Currently, MJFF is supporting several different strategies for targeting alpha-synuclein in Parkinson’s disease: Researchers are working to find ways to prevent the clumps from forming in the brain, break up the clumps that have already formed, or eliminate the toxicity of the clumps.

Alpha-synuclein’s role in PD is still not clear: Scientists aren’t sure whether the clumps are toxic and disrupt normal neuron function, or protective – the cell’s attempt to sequester alpha-synuclein to keep the potential toxin away from targets in the cell structure.

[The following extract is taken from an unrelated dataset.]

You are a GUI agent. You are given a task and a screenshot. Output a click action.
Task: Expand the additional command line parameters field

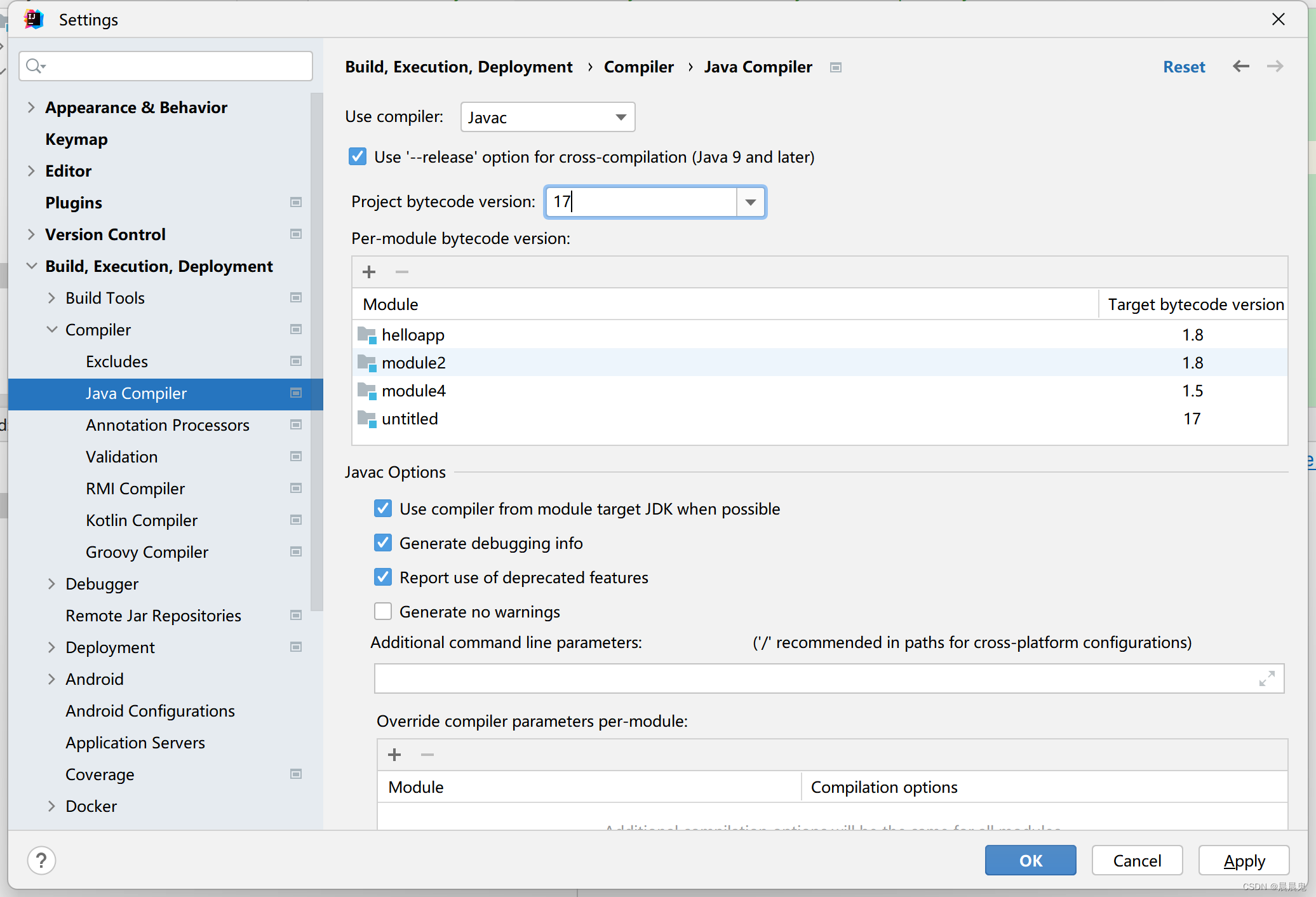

But progress in the development of alpha-synuclein targeted drugs is moving forward: Two MJFF-funded biotechs, Signum biosciences and Proteotech, signed synuclein-based drug development deals with GlaxoSmithKline in early 2012. Vienna-based biotech AFFiRiS AG is partnering with MJFF to test a first-of-its-kind PD vaccine focused on clearing alpha-synuclein clumps from the brain.  The AFFiRiS trial will engage 24 subjects with mild Parkinson’s disease over two years. The first participants were enrolled in March.

Also currently in development: Belgian biotech reMYND is partnering with pharmaceutical giant Roche on a drug candidate that has shown promise targeting alpha-synuclein in pre-clinical models. The partnership could be worth up to €500 million if it can bring PD and/or Alzheimer’s drugs to pharmacy shelves. reMYND’s candidate, called ReS9-S7, was given a boost when the Foundation funded a study showing that the drug worked at low doses. This information was instrumental in encouraging Roche to invest.